In view of (7a) and (7b), the equilibrium patterns of Eqs. (1), (4), (5) are given by

$$\begin{aligned} &u^{*}(r)= 1+ \int _{\Omega }w_{l}\bigl(r,r'\bigr) \operatorname{rect}\bigl(u^{*}\bigl(r'\bigr) \bigr)\,dr', \end{aligned}$$

(12a)

$$\begin{aligned} &w_{f}^{*}(r)= s(p). \end{aligned}$$

(12b)

The Lipschitz constant of $f_{l}$ is $\ell _{l}=1$. Based on this, we can also derive the following corollary, whose proof is provided in Sect. 6.2.

Corollary 1

Assume that Ω is a compact connected set of $\mathbb{R}^{q}$, and let $w_{e}$, $w_{i}$, and $w_{l}$ be as in (11a)–(11c). Then, under the condition that

$$\begin{aligned} \int _{\Omega } \int _{\Omega } \bigl(K_{e} e^{-|r-r'|^{2}/2\sigma _{e}^{2}}-K_{i} e^{-|r-r'|^{2}/2\sigma _{i}^{2}} \bigr)^{2}\,dr'\,dr< 1, \end{aligned}$$

(13)

the equilibrium $(u^{*},w_{f}^{*})$, as defined in Eq. (12a) and (12b), is locally exponentially stable for Eqs. (1)–(5).

A particular case for which local exponential stability holds is when the excitation and inhibition weight functions are sufficiently balanced. Indeed, it appears clearly that Eq. (13) is fulfilled if $K_{e}\simeq K_{i}$ and $\sigma _{e}\simeq \sigma _{i}$. See the discussion in Sect. 5 for further physiological insights on this condition.

The integral involved in (13) can be solved explicitly. For instance, in the two-dimensional case ($q=2$) the condition boils down to the following:

Corollary 2

Let $\Omega =[a,b]\times [a,b]$ for some $a,b\in \mathbb{R}$ with $b\geq a$, and let $w_{e}$, $w_{i}$, and $w_{l}$ be as in (11a)–(11c). Define

$$\begin{aligned} \xi _{a,b}(\sigma ):= \biggl(2\sigma ^{2} \bigl(e^{- \frac{(a-b)^{2}}{2\sigma ^{2}}}-1 \bigr)+\sigma \sqrt{2\pi }(a-b) \operatorname{Erf} \biggl(\frac{a-b}{\sigma \sqrt{2}} \biggr) \biggr)^{2},\quad \forall \sigma >0, \end{aligned}$$

(14)

where $\operatorname{Erf}:\mathbb{R}\to (-1,1)$ denotes the Gauss error function. Then, under the condition

$$\begin{aligned} K_{e}^{2}\xi _{a,b}(\sigma _{e}/\sqrt{2})+K_{i}^{2}\xi _{a,b}(\sigma _{i}/ \sqrt{2})-2K_{e}K_{i} \xi _{a,b} \biggl( \frac{\sigma _{e}\sigma _{i}}{\sqrt{\sigma _{e}^{2}+\sigma _{i}^{2}}} \biggr)< 1, \end{aligned}$$

(15)

the equilibrium $(u^{*},w_{f}^{*})$, as defined in Eq. (12a) and (12b), is locally exponentially stable for Eq. (1)–(5).

Parts of the exercise:
- a) Summarize the excerpt on equilibrium stability in two sentences.
- b) Write the next part of the excerpt on equilibrium stability, picking up after its final sentence.
The lines after this point come from a separate source.

Recorded data:
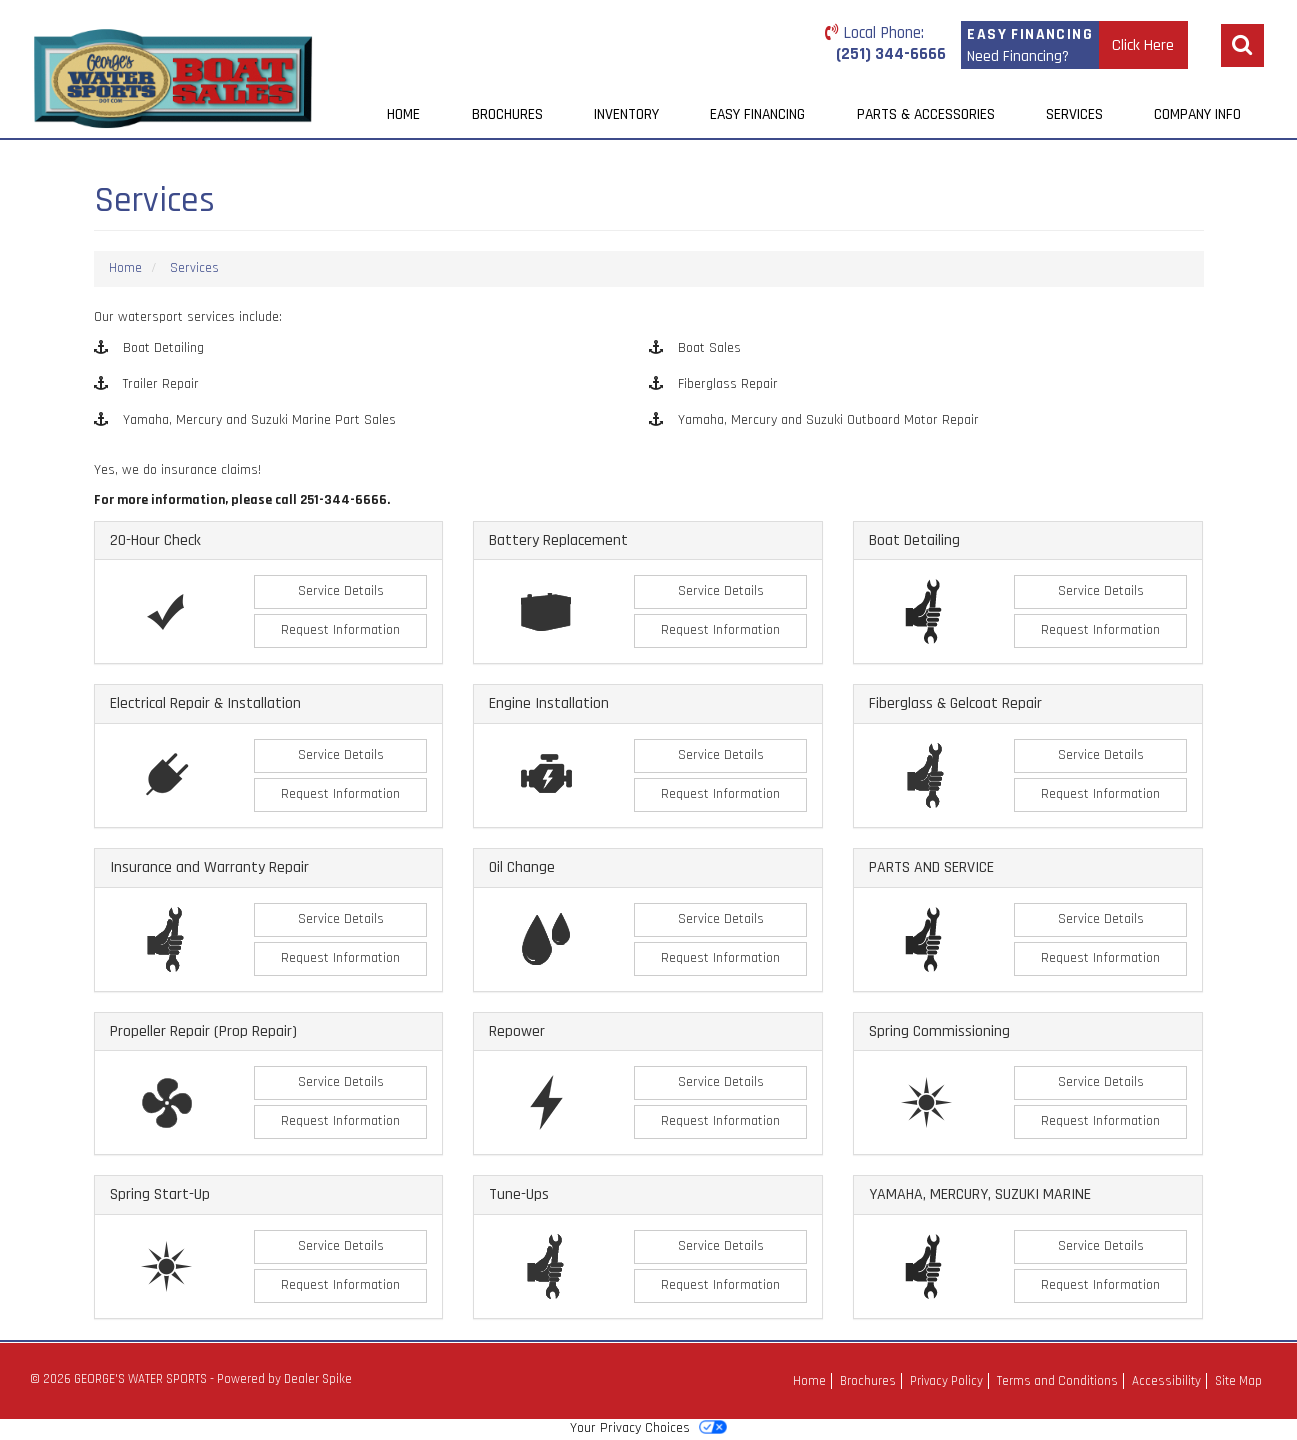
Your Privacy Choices (648, 1428)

Responses to the tasks:
- a) The excerpt gives the equilibrium patterns (12a) and (12b) and states Corollary 1: when the double integral in condition (13) is less than 1, the equilibrium is locally exponentially stable for Eqs. (1)–(5), and this condition is met when the excitation and inhibition weight functions are sufficiently balanced. For the two-dimensional case on a square domain, Corollary 2 solves that integral explicitly with a function defined through the Gauss error function, which yields condition (15) for the same local exponential stability.

- b)
Plenty of approximations are available for the Erf function in the literature. For instance, the following expression approximates it with a 5.10⁻⁴ error:

$$\begin{aligned} \operatorname{Erf}(x)\simeq 1- \frac{1}{(1+a_{1}x+a_{2}x^{2}+a_{3}x^{3}+a_{4}x^{4})^{4}} \end{aligned}$$

with $a_{1} = 0.278393$, $a_{2} = 0.230389$, $a_{3} = 0.000972$, and $a_{4} = 0.078108$; see, for instance, [2]. The Erf function is also commonly implemented in mathematical software, thus making Eq. (15) easily testable in practice.

4 Numerical assessment on a two-dimensional map

To numerically assess whether the above stability condition correctly predicts the performance of the learning process, we focus on a simple example of a two-dimensional map ($q=2$) and a two-dimensional input space ($n=2$). Furthermore, we choose $s(p)$ to be the identity function since we do not consider any receptors: the position of the tactile stimuli is assumed to be directly available. This choice is motivated by the fact that the presence or absence of a receptors grid does not affect the theoretical results of the current work. We refer to [8, 9] for a more complex application of the neural field self-organizing algorithm.

We sample two-dimensional inputs from a uniform distribution. Therefore we have $s_{i}(p) = (p_{1}, p_{2})$, where i indicates the ith sample, and $p_{1}, p_{2} \sim \mathcal{U}(0, 1)$. In all our simulations, we use 7000 sample points and train the self-organizing map over each of them (7000 epochs). It is worth stressing the difference between the training time (epochs) and the simulation time. The former refers to the iterations over all the input samples (stimuli): one such input is presented to the model at each epoch. The latter is attributed to the numerical temporal integration of Eqs. (1)–(5). Thus each epoch corresponds to a predefined number of simulation steps. At the end of each epoch the activity of the neural field is reset to baseline activity before proceeding to the next epoch.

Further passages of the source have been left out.